Collected data:
****************

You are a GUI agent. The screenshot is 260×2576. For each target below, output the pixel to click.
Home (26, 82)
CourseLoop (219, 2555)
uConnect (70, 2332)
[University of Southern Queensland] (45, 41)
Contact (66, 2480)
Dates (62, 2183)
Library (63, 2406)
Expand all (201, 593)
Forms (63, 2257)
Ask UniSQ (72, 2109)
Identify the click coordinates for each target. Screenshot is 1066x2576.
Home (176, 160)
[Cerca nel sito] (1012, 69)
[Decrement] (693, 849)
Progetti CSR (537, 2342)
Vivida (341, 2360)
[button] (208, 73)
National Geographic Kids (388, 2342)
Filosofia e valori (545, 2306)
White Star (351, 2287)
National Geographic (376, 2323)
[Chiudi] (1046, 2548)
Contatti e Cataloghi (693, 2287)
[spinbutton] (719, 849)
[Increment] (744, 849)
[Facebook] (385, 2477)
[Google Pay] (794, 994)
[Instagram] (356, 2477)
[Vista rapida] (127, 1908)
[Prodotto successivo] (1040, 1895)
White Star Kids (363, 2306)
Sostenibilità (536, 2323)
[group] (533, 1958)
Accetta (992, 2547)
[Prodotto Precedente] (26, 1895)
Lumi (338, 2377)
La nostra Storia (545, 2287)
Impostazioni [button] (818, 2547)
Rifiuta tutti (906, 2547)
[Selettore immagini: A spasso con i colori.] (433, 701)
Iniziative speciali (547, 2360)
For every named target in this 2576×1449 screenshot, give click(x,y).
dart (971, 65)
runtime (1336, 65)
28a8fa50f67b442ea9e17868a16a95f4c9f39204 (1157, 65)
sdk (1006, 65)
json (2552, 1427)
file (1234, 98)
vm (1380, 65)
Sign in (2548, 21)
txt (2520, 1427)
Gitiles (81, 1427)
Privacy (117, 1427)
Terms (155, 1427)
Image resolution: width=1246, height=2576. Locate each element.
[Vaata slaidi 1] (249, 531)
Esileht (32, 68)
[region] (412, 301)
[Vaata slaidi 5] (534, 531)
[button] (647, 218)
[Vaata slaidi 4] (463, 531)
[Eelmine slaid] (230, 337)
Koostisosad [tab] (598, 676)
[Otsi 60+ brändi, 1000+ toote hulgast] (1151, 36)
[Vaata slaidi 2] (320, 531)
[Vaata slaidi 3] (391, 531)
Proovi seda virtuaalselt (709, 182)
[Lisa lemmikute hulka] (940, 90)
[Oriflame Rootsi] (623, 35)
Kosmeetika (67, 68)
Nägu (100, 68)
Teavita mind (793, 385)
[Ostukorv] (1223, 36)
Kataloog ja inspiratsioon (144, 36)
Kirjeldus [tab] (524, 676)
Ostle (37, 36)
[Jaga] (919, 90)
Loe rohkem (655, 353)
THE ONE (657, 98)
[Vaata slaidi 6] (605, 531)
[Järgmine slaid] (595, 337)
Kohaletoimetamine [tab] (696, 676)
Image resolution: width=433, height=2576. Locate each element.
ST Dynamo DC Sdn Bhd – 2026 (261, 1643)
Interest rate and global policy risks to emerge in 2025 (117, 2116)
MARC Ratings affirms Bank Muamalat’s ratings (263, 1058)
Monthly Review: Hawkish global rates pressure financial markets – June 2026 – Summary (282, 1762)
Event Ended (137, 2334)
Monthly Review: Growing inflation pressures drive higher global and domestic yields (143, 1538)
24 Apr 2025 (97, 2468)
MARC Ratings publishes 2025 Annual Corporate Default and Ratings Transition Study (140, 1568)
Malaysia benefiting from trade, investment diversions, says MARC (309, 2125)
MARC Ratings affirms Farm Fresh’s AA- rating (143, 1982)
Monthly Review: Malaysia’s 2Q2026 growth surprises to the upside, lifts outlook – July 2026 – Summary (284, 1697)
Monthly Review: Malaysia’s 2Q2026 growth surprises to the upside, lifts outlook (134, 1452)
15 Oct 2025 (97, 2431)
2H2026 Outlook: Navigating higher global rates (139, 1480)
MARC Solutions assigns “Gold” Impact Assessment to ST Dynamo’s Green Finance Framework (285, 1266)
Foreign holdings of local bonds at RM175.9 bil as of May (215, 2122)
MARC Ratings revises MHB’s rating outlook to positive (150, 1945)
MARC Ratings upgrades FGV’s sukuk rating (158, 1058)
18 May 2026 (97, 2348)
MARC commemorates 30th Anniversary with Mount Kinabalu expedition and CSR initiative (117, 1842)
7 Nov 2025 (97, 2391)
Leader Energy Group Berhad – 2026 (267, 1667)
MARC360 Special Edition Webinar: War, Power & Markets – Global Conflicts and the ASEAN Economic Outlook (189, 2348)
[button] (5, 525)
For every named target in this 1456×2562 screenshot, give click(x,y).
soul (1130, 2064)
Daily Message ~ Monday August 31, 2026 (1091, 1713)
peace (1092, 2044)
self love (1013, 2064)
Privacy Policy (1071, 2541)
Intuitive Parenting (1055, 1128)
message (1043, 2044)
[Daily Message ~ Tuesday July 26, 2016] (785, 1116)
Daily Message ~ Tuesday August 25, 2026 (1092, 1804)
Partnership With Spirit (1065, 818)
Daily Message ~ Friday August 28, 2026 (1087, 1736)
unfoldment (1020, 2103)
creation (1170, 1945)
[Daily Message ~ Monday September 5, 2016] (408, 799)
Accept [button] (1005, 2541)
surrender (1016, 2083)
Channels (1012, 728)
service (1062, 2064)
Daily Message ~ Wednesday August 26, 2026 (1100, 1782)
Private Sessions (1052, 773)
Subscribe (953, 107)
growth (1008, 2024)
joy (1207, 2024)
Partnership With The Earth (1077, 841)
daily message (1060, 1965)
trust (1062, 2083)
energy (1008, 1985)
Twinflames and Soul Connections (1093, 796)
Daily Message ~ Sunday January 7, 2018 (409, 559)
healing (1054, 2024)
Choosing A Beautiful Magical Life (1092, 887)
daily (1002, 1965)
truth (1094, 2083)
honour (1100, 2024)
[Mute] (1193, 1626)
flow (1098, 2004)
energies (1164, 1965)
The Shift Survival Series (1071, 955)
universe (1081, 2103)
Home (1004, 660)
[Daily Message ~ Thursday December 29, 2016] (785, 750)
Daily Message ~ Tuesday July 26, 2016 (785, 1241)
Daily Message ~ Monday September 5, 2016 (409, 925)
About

****************

### Task to carry out
Every line above should be printed again exactly as it stands.

### Solution below
You are a GUI agent. The screenshot is 260×2576. For each target below, output the pixel to click.
Home (26, 82)
CourseLoop (219, 2555)
uConnect (70, 2332)
[University of Southern Queensland] (45, 41)
Contact (66, 2480)
Dates (62, 2183)
Library (63, 2406)
Expand all (201, 593)
Forms (63, 2257)
Ask UniSQ (72, 2109)
Identify the click coordinates for each target. Screenshot is 1066x2576.
Home (176, 160)
[Cerca nel sito] (1012, 69)
[Decrement] (693, 849)
Progetti CSR (537, 2342)
Vivida (341, 2360)
[button] (208, 73)
National Geographic Kids (388, 2342)
Filosofia e valori (545, 2306)
White Star (351, 2287)
National Geographic (376, 2323)
[Chiudi] (1046, 2548)
Contatti e Cataloghi (693, 2287)
[spinbutton] (719, 849)
[Increment] (744, 849)
[Facebook] (385, 2477)
[Google Pay] (794, 994)
[Instagram] (356, 2477)
[Vista rapida] (127, 1908)
[Prodotto successivo] (1040, 1895)
White Star Kids (363, 2306)
Sostenibilità (536, 2323)
[group] (533, 1958)
Accetta (992, 2547)
[Prodotto Precedente] (26, 1895)
Lumi (338, 2377)
La nostra Storia (545, 2287)
Impostazioni [button] (818, 2547)
Rifiuta tutti (906, 2547)
[Selettore immagini: A spasso con i colori.] (433, 701)
Iniziative speciali (547, 2360)
For every named target in this 2576×1449 screenshot, give click(x,y).
dart (971, 65)
runtime (1336, 65)
28a8fa50f67b442ea9e17868a16a95f4c9f39204 (1157, 65)
sdk (1006, 65)
json (2552, 1427)
file (1234, 98)
vm (1380, 65)
Sign in (2548, 21)
txt (2520, 1427)
Gitiles (81, 1427)
Privacy (117, 1427)
Terms (155, 1427)
Image resolution: width=1246, height=2576. Locate each element.
[Vaata slaidi 1] (249, 531)
Esileht (32, 68)
[region] (412, 301)
[Vaata slaidi 5] (534, 531)
[button] (647, 218)
[Vaata slaidi 4] (463, 531)
[Eelmine slaid] (230, 337)
Koostisosad [tab] (598, 676)
[Otsi 60+ brändi, 1000+ toote hulgast] (1151, 36)
[Vaata slaidi 2] (320, 531)
[Vaata slaidi 3] (391, 531)
Proovi seda virtuaalselt (709, 182)
[Lisa lemmikute hulka] (940, 90)
[Oriflame Rootsi] (623, 35)
Kosmeetika (67, 68)
Nägu (100, 68)
Teavita mind (793, 385)
[Ostukorv] (1223, 36)
Kataloog ja inspiratsioon (144, 36)
Kirjeldus [tab] (524, 676)
Ostle (37, 36)
[Jaga] (919, 90)
Loe rohkem (655, 353)
THE ONE (657, 98)
[Vaata slaidi 6] (605, 531)
[Järgmine slaid] (595, 337)
Kohaletoimetamine [tab] (696, 676)
Image resolution: width=433, height=2576. Locate each element.
ST Dynamo DC Sdn Bhd – 2026 (261, 1643)
Interest rate and global policy risks to emerge in 2025 (117, 2116)
MARC Ratings affirms Bank Muamalat’s ratings (263, 1058)
Monthly Review: Hawkish global rates pressure financial markets – June 2026 – Summary (282, 1762)
Event Ended (137, 2334)
Monthly Review: Growing inflation pressures drive higher global and domestic yields (143, 1538)
24 Apr 2025 (97, 2468)
MARC Ratings publishes 2025 Annual Corporate Default and Ratings Transition Study (140, 1568)
Malaysia benefiting from trade, investment diversions, says MARC (309, 2125)
MARC Ratings affirms Farm Fresh’s AA- rating (143, 1982)
Monthly Review: Malaysia’s 2Q2026 growth surprises to the upside, lifts outlook – July 2026 – Summary (284, 1697)
Monthly Review: Malaysia’s 2Q2026 growth surprises to the upside, lifts outlook (134, 1452)
15 Oct 2025 (97, 2431)
2H2026 Outlook: Navigating higher global rates (139, 1480)
MARC Solutions assigns “Gold” Impact Assessment to ST Dynamo’s Green Finance Framework (285, 1266)
Foreign holdings of local bonds at RM175.9 bil as of May (215, 2122)
MARC Ratings revises MHB’s rating outlook to positive (150, 1945)
MARC Ratings upgrades FGV’s sukuk rating (158, 1058)
18 May 2026 (97, 2348)
MARC commemorates 30th Anniversary with Mount Kinabalu expedition and CSR initiative (117, 1842)
7 Nov 2025 (97, 2391)
Leader Energy Group Berhad – 2026 (267, 1667)
MARC360 Special Edition Webinar: War, Power & Markets – Global Conflicts and the ASEAN Economic Outlook (189, 2348)
[button] (5, 525)
For every named target in this 1456×2562 screenshot, give click(x,y).
soul (1130, 2064)
Daily Message ~ Monday August 31, 2026 (1091, 1713)
peace (1092, 2044)
self love (1013, 2064)
Privacy Policy (1071, 2541)
Intuitive Parenting (1055, 1128)
message (1043, 2044)
[Daily Message ~ Tuesday July 26, 2016] (785, 1116)
Daily Message ~ Tuesday August 25, 2026 (1092, 1804)
Partnership With Spirit (1065, 818)
Daily Message ~ Friday August 28, 2026 (1087, 1736)
unfoldment (1020, 2103)
creation (1170, 1945)
[Daily Message ~ Monday September 5, 2016] (408, 799)
Accept [button] (1005, 2541)
surrender (1016, 2083)
Channels (1012, 728)
service (1062, 2064)
Daily Message ~ Wednesday August 26, 2026 (1100, 1782)
Private Sessions (1052, 773)
Subscribe (953, 107)
growth (1008, 2024)
joy (1207, 2024)
Partnership With The Earth (1077, 841)
daily message (1060, 1965)
trust (1062, 2083)
energy (1008, 1985)
Twinflames and Soul Connections (1093, 796)
Daily Message ~ Sunday January 7, 2018 (409, 559)
healing (1054, 2024)
Choosing A Beautiful Magical Life (1092, 887)
daily (1002, 1965)
truth (1094, 2083)
honour (1100, 2024)
[Mute] (1193, 1626)
flow (1098, 2004)
energies (1164, 1965)
The Shift Survival Series (1071, 955)
universe (1081, 2103)
Home (1004, 660)
[Daily Message ~ Thursday December 29, 2016] (785, 750)
Daily Message ~ Tuesday July 26, 2016 (785, 1241)
Daily Message ~ Monday September 5, 2016 (409, 925)
About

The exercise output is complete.